Data items
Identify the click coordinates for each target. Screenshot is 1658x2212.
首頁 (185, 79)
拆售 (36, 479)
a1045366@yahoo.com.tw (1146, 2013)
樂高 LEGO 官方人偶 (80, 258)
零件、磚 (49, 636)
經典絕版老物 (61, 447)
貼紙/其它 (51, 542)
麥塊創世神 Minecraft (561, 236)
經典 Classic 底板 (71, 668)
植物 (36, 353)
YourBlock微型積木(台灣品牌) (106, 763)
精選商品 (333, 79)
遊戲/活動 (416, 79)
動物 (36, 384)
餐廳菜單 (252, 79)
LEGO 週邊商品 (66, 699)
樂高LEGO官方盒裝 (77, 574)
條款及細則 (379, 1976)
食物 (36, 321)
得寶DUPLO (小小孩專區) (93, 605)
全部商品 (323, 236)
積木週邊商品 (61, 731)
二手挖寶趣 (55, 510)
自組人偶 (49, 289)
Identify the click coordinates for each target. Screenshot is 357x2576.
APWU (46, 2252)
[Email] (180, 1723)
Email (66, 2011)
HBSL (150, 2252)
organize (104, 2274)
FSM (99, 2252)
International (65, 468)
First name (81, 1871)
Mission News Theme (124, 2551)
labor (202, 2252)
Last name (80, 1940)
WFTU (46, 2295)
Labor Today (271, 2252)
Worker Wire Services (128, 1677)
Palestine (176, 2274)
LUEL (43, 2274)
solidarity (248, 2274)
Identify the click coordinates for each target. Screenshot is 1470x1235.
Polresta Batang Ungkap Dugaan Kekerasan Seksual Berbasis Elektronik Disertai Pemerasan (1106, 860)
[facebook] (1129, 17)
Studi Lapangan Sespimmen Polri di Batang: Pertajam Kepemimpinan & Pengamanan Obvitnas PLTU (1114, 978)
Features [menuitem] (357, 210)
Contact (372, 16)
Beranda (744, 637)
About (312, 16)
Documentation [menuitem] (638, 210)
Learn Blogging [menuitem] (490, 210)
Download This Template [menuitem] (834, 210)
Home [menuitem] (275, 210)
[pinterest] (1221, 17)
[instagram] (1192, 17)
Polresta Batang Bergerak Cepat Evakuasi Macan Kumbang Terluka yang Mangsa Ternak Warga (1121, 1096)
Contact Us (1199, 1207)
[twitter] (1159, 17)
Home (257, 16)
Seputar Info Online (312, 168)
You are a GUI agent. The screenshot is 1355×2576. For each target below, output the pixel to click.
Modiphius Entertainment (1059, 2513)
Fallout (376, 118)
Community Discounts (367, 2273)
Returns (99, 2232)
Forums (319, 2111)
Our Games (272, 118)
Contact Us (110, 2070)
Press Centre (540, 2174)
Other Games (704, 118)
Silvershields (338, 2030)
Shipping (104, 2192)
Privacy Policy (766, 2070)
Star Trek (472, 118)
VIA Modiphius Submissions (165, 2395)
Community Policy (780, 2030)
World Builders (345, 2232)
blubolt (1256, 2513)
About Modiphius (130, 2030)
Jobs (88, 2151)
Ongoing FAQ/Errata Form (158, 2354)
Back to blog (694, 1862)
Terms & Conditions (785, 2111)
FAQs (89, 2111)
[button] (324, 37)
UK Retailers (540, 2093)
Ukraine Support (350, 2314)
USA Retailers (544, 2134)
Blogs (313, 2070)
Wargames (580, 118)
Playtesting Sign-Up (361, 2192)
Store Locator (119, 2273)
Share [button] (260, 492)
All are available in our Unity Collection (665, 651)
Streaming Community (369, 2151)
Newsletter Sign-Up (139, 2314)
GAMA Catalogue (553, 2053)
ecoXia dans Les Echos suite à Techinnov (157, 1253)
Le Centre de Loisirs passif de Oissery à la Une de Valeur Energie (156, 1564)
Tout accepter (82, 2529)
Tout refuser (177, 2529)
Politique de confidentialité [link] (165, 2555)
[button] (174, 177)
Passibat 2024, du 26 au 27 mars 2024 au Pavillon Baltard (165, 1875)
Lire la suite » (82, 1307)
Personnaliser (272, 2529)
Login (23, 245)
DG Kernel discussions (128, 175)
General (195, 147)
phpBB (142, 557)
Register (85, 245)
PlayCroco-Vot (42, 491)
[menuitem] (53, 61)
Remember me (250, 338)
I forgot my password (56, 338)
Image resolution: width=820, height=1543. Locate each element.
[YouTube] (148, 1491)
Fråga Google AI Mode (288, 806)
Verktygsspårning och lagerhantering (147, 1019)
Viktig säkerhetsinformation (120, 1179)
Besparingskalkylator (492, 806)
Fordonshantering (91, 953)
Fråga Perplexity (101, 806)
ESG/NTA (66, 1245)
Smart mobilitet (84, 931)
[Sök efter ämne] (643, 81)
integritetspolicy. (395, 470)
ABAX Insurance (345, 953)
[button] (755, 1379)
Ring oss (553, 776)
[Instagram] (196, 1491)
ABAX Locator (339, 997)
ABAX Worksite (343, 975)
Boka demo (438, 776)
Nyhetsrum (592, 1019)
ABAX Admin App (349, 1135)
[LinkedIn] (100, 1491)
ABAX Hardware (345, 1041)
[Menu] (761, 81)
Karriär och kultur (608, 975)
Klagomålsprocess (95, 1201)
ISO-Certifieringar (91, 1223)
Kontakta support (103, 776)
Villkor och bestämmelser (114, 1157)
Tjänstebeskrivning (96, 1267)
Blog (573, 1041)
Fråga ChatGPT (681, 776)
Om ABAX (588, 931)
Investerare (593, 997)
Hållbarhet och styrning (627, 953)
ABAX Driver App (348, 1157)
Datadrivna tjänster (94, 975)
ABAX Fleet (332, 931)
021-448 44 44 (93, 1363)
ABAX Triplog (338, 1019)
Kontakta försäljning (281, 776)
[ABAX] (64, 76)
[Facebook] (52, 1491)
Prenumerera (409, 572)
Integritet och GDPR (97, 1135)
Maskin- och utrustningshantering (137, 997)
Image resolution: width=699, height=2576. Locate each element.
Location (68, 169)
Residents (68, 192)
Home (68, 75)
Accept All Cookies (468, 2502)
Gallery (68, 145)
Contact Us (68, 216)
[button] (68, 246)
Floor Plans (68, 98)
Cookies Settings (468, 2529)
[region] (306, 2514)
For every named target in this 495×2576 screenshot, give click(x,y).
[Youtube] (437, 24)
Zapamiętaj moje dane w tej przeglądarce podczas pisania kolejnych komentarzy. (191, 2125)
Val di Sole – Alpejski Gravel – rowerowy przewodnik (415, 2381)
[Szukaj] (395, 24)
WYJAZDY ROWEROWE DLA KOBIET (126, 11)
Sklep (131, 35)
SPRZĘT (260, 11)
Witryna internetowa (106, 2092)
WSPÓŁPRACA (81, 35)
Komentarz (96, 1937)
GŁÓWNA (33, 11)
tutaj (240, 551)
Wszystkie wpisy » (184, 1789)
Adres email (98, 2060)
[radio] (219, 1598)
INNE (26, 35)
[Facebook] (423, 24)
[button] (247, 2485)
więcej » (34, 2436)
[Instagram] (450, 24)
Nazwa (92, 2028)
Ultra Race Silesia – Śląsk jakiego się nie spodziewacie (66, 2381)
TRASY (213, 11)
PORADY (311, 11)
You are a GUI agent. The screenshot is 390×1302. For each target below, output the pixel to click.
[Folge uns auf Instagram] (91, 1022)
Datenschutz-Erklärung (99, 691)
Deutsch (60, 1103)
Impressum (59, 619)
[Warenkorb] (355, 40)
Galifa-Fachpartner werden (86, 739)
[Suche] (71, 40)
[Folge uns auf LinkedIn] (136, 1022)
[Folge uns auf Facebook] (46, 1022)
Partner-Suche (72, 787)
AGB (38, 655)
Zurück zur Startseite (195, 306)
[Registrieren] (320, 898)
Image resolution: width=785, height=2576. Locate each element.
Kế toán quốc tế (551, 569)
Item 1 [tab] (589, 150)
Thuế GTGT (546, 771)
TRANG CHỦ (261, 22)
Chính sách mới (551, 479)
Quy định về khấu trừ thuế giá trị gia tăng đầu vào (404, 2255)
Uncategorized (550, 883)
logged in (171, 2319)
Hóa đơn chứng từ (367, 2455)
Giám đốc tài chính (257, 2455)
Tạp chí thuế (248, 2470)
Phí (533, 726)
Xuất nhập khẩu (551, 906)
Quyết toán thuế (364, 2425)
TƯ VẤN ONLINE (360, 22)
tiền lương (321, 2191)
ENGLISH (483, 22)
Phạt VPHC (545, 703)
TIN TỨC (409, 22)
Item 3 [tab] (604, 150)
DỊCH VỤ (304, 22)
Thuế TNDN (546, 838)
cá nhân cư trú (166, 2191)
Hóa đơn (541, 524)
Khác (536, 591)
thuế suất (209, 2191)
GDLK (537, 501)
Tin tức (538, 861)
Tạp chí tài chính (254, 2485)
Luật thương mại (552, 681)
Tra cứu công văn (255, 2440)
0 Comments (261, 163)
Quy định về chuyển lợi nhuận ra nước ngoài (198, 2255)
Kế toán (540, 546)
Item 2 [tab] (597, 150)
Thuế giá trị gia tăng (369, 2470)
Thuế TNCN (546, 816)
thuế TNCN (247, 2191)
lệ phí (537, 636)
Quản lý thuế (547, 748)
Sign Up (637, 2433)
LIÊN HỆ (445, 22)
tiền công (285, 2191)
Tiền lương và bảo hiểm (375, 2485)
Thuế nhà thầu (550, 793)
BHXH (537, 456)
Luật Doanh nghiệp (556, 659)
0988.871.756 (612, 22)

◆ Task directions ◆
Taking the entries above, restate exactly those lines that fall between the line with "Prenumerera (409, 572)" and the line with "Tạp chí tài chính (254, 2485)", keeping both of those lines too.

◆ Finished exercise ◆
Prenumerera (409, 572)
Integritet och GDPR (97, 1135)
Maskin- och utrustningshantering (137, 997)
Image resolution: width=699, height=2576. Locate each element.
Location (68, 169)
Residents (68, 192)
Home (68, 75)
Accept All Cookies (468, 2502)
Gallery (68, 145)
Contact Us (68, 216)
[button] (68, 246)
Floor Plans (68, 98)
Cookies Settings (468, 2529)
[region] (306, 2514)
For every named target in this 495×2576 screenshot, give click(x,y).
[Youtube] (437, 24)
Zapamiętaj moje dane w tej przeglądarce podczas pisania kolejnych komentarzy. (191, 2125)
Val di Sole – Alpejski Gravel – rowerowy przewodnik (415, 2381)
[Szukaj] (395, 24)
WYJAZDY ROWEROWE DLA KOBIET (126, 11)
Sklep (131, 35)
SPRZĘT (260, 11)
Witryna internetowa (106, 2092)
WSPÓŁPRACA (81, 35)
Komentarz (96, 1937)
GŁÓWNA (33, 11)
tutaj (240, 551)
Wszystkie wpisy » (184, 1789)
Adres email (98, 2060)
[radio] (219, 1598)
INNE (26, 35)
[Facebook] (423, 24)
[button] (247, 2485)
więcej » (34, 2436)
[Instagram] (450, 24)
Nazwa (92, 2028)
Ultra Race Silesia – Śląsk jakiego się nie spodziewacie (66, 2381)
TRASY (213, 11)
PORADY (311, 11)
You are a GUI agent. The screenshot is 390×1302. For each target below, output the pixel to click.
[Folge uns auf Instagram] (91, 1022)
Datenschutz-Erklärung (99, 691)
Deutsch (60, 1103)
Impressum (59, 619)
[Warenkorb] (355, 40)
Galifa-Fachpartner werden (86, 739)
[Suche] (71, 40)
[Folge uns auf LinkedIn] (136, 1022)
[Folge uns auf Facebook] (46, 1022)
Partner-Suche (72, 787)
AGB (38, 655)
Zurück zur Startseite (195, 306)
[Registrieren] (320, 898)
Image resolution: width=785, height=2576. Locate each element.
Kế toán quốc tế (551, 569)
Item 1 [tab] (589, 150)
Thuế GTGT (546, 771)
TRANG CHỦ (261, 22)
Chính sách mới (551, 479)
Quy định về khấu trừ thuế giá trị gia tăng đầu vào (404, 2255)
Uncategorized (550, 883)
logged in (171, 2319)
Hóa đơn chứng từ (367, 2455)
Giám đốc tài chính (257, 2455)
Tạp chí thuế (248, 2470)
Phí (533, 726)
Xuất nhập khẩu (551, 906)
Quyết toán thuế (364, 2425)
TƯ VẤN ONLINE (360, 22)
tiền lương (321, 2191)
ENGLISH (483, 22)
Phạt VPHC (545, 703)
TIN TỨC (409, 22)
Item 3 [tab] (604, 150)
DỊCH VỤ (304, 22)
Thuế TNDN (546, 838)
cá nhân cư trú (166, 2191)
Hóa đơn (541, 524)
Khác (536, 591)
thuế suất (209, 2191)
GDLK (537, 501)
Tin tức (538, 861)
Tạp chí tài chính (254, 2485)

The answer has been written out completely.